WATCH: Lava flows into the sea as Italy’s Stromboli volcano erupts

The volcano on the island of Stromboli erupted again on Monday morning, sending lava cascading into the sea and causing mini ‘tsunami’ waves.

WATCH: Lava flows into the sea as Italy’s Stromboli volcano erupts
Stromboli, one of Europe's most active volcanoes, is part of the seven-island Eolian Archipelago of Sicily in southern italy. Photo by Valery HACHE / AFP

Clouds of smoke covered the volcanic island of Stromboli again on Monday morning, but there were no reports of casualties or damage from the latest eruption, recorded at around 4am on Monday morning by Italy’s National Institute of Geophysics and Volcanology (INGV).

This followed an eruption on Sunday which led Italian civil protection authorities to raise the alert level from yellow to orange on the small island, which is part of the Aeolian archipelago off northern Sicily.

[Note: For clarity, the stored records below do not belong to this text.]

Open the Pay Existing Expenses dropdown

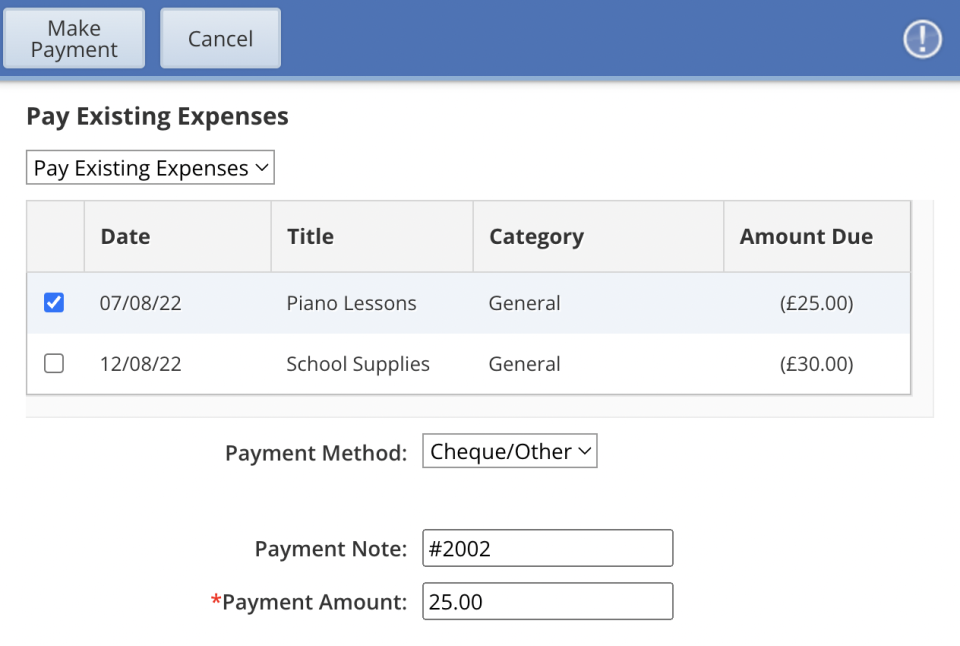[x=149, y=167]
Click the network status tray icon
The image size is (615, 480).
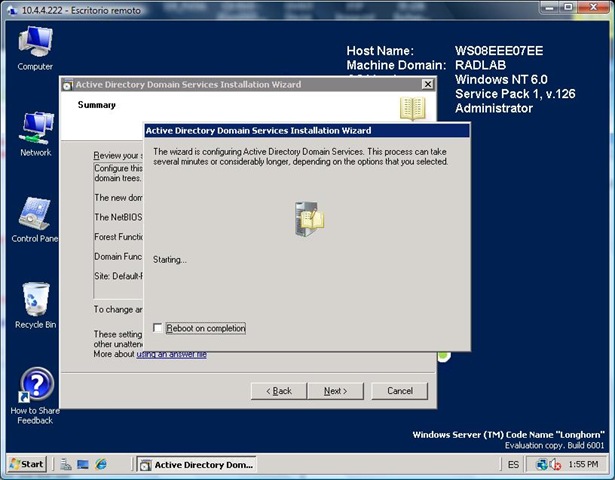[x=542, y=465]
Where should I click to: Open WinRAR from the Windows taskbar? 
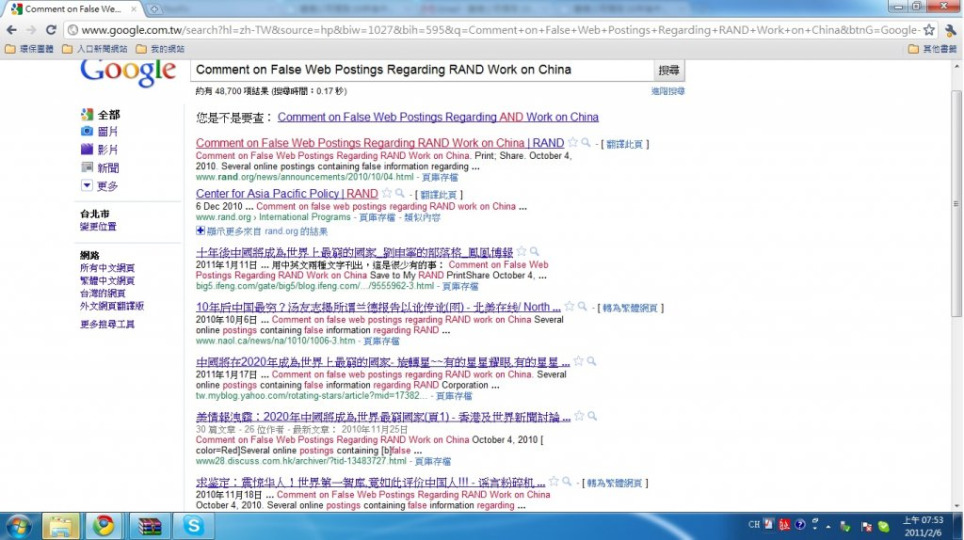[x=148, y=524]
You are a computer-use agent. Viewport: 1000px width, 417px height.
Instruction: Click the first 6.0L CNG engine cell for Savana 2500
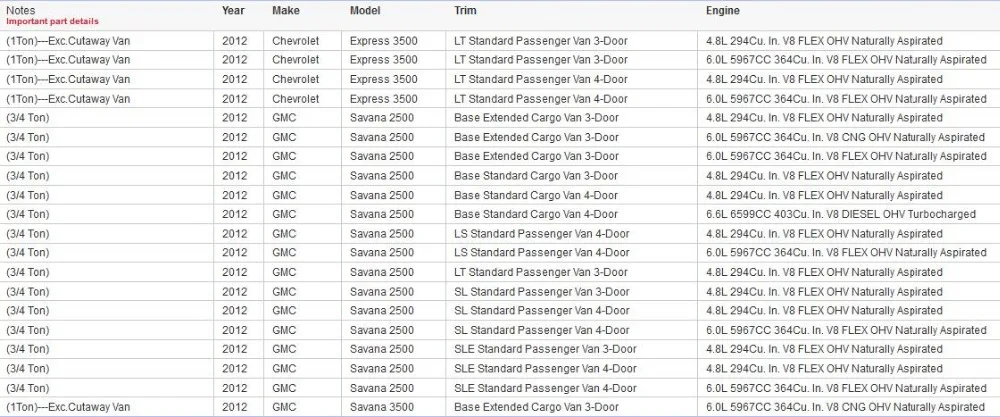[845, 137]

As with the eruption on Sunday, Monday morning’s explosion sent plumes of smoke and ash into the air and waves described as ‘mini tsunamis’ in local media.

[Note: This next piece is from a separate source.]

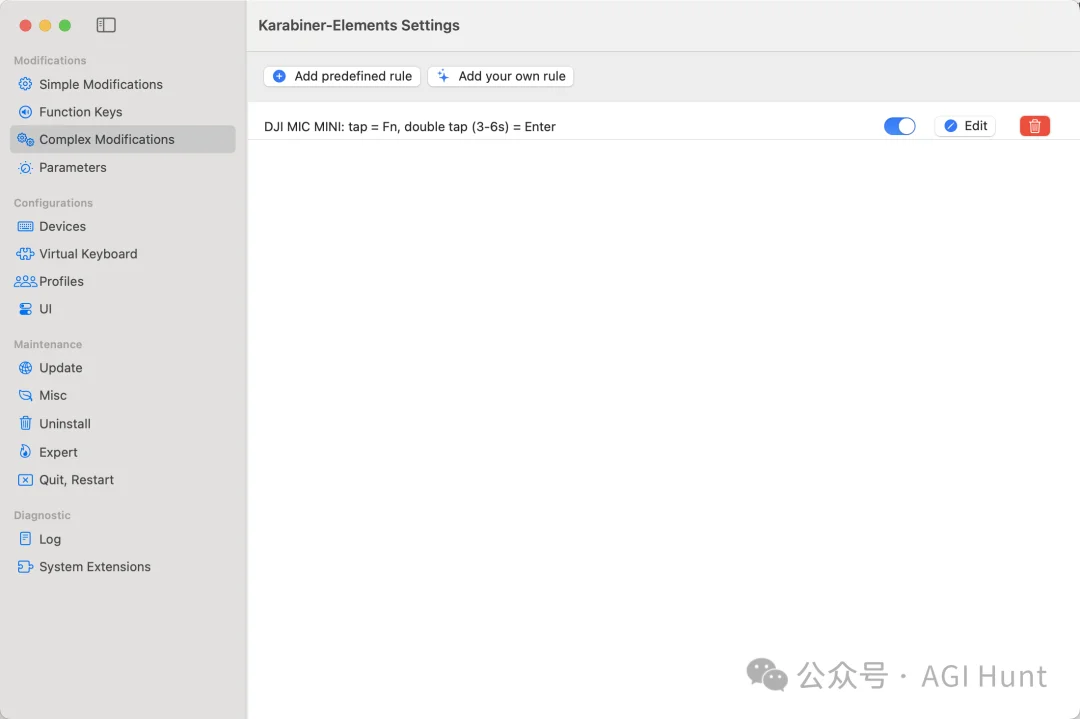Open the Parameters section

click(x=72, y=167)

Volcanologists said the eruption and fast-moving lava flow into the sea triggered seismic waves registered by the tsunami warning system.

A timelapse video of the eruption on Sunday shared by Marco Pistolesi, Professor of Volcanology at the University of Pisa, showed the dramatic moment a heavy stream of lava collided with the sea after a “partial collapse of the crater rim”.

The Stromboli volcano is one of the most active on the planet, and has been erupting almost continuously for the past 90 years.

Authorities on the island said they were well prepared for a major eruption.

“We are absolutely prepared,” Mayor of Lipari Riccardo Gullo told Italian news agency Adnkronos, adding that there were “about 600 people on the island, including residents and tourists” but that there was currently no cause for concern in the inhabited areas.

People were however advised to stay indoors and keep away from windows and glass doors as the civil protection agency raised the volcanic activity alert level from yellow to orange.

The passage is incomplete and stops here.